▶ What is being asked: Turn every line of the records below into a Markdown table with two columns, Row and Line. Number the rows in order and skip the blank lines.

## begin Available records

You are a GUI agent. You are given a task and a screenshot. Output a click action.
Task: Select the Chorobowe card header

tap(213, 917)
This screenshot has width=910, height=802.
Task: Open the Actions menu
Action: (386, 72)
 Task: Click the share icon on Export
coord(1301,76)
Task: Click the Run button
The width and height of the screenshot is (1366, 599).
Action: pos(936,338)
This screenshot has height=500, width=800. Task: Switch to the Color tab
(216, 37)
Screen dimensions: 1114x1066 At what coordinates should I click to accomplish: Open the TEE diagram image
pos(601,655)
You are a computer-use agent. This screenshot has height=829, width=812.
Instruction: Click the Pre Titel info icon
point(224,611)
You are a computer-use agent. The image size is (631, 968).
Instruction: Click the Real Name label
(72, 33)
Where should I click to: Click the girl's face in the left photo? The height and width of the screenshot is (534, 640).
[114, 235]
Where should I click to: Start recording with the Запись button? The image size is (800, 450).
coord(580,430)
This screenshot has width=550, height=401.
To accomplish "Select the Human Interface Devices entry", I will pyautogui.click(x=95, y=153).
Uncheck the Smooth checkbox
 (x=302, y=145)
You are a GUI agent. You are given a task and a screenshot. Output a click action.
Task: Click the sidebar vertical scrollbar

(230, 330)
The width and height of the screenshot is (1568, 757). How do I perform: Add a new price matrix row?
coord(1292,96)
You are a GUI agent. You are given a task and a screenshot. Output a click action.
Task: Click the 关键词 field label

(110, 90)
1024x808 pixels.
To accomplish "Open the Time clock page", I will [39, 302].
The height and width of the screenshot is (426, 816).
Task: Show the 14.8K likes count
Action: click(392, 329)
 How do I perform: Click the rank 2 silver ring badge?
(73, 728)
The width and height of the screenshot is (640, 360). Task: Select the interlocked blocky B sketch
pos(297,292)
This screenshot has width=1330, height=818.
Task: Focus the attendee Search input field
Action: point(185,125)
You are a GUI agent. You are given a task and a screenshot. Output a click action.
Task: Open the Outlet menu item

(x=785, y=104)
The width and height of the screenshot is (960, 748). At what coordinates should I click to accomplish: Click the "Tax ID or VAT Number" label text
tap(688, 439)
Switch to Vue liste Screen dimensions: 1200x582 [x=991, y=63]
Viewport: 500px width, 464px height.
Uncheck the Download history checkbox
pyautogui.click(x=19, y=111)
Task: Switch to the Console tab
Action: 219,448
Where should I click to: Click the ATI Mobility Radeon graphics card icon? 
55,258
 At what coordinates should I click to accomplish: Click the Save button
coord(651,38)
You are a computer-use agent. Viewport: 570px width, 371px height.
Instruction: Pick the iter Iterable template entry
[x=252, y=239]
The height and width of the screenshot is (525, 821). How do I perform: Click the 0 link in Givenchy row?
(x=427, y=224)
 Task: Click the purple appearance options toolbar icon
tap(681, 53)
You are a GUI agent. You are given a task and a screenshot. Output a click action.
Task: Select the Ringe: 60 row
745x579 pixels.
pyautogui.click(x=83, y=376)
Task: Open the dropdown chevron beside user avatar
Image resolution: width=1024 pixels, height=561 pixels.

## end Available records

▶ Reply:
| Row | Line |
|---|---|
| 1 | You are a GUI agent. You are given a task and a screenshot. Output a click action. |
| 2 | Task: Select the Chorobowe card header |
| 3 | tap(213, 917) |
| 4 | This screenshot has width=910, height=802. |
| 5 | Task: Open the Actions menu |
| 6 | Action: (386, 72) |
| 7 |  Task: Click the share icon on Export |
| 8 | coord(1301,76) |
| 9 | Task: Click the Run button |
| 10 | The width and height of the screenshot is (1366, 599). |
| 11 | Action: pos(936,338) |
| 12 | This screenshot has height=500, width=800. Task: Switch to the Color tab |
| 13 | (216, 37) |
| 14 | Screen dimensions: 1114x1066 At what coordinates should I click to accomplish: Open the TEE diagram image |
| 15 | pos(601,655) |
| 16 | You are a computer-use agent. This screenshot has height=829, width=812. |
| 17 | Instruction: Click the Pre Titel info icon |
| 18 | point(224,611) |
| 19 | You are a computer-use agent. The image size is (631, 968). |
| 20 | Instruction: Click the Real Name label |
| 21 | (72, 33) |
| 22 | Where should I click to: Click the girl's face in the left photo? The height and width of the screenshot is (534, 640). |
| 23 | [114, 235] |
| 24 | Where should I click to: Start recording with the Запись button? The image size is (800, 450). |
| 25 | coord(580,430) |
| 26 | This screenshot has width=550, height=401. |
| 27 | To accomplish "Select the Human Interface Devices entry", I will pyautogui.click(x=95, y=153). |
| 28 | Uncheck the Smooth checkbox |
| 29 |  (x=302, y=145) |
| 30 | You are a GUI agent. You are given a task and a screenshot. Output a click action. |
| 31 | Task: Click the sidebar vertical scrollbar |
| 32 | (230, 330) |
| 33 | The width and height of the screenshot is (1568, 757). How do I perform: Add a new price matrix row? |
| 34 | coord(1292,96) |
| 35 | You are a GUI agent. You are given a task and a screenshot. Output a click action. |
| 36 | Task: Click the 关键词 field label |
| 37 | (110, 90) |
| 38 | 1024x808 pixels. |
| 39 | To accomplish "Open the Time clock page", I will [39, 302]. |
| 40 | The height and width of the screenshot is (426, 816). |
| 41 | Task: Show the 14.8K likes count |
| 42 | Action: click(392, 329) |
| 43 |  How do I perform: Click the rank 2 silver ring badge? |
| 44 | (73, 728) |
| 45 | The width and height of the screenshot is (640, 360). Task: Select the interlocked blocky B sketch |
| 46 | pos(297,292) |
| 47 | This screenshot has width=1330, height=818. |
| 48 | Task: Focus the attendee Search input field |
| 49 | Action: point(185,125) |
| 50 | You are a GUI agent. You are given a task and a screenshot. Output a click action. |
| 51 | Task: Open the Outlet menu item |
| 52 | (x=785, y=104) |
| 53 | The width and height of the screenshot is (960, 748). At what coordinates should I click to accomplish: Click the "Tax ID or VAT Number" label text |
| 54 | tap(688, 439) |
| 55 | Switch to Vue liste Screen dimensions: 1200x582 [x=991, y=63] |
| 56 | Viewport: 500px width, 464px height. |
| 57 | Uncheck the Download history checkbox |
| 58 | pyautogui.click(x=19, y=111) |
| 59 | Task: Switch to the Console tab |
| 60 | Action: 219,448 |
| 61 | Where should I click to: Click the ATI Mobility Radeon graphics card icon?  |
| 62 | 55,258 |
| 63 |  At what coordinates should I click to accomplish: Click the Save button |
| 64 | coord(651,38) |
| 65 | You are a computer-use agent. Viewport: 570px width, 371px height. |
| 66 | Instruction: Pick the iter Iterable template entry |
| 67 | [x=252, y=239] |
| 68 | The height and width of the screenshot is (525, 821). How do I perform: Click the 0 link in Givenchy row? |
| 69 | (x=427, y=224) |
| 70 |  Task: Click the purple appearance options toolbar icon |
| 71 | tap(681, 53) |
| 72 | You are a GUI agent. You are given a task and a screenshot. Output a click action. |
| 73 | Task: Select the Ringe: 60 row |
| 74 | 745x579 pixels. |
| 75 | pyautogui.click(x=83, y=376) |
| 76 | Task: Open the dropdown chevron beside user avatar |
| 77 | Image resolution: width=1024 pixels, height=561 pixels. |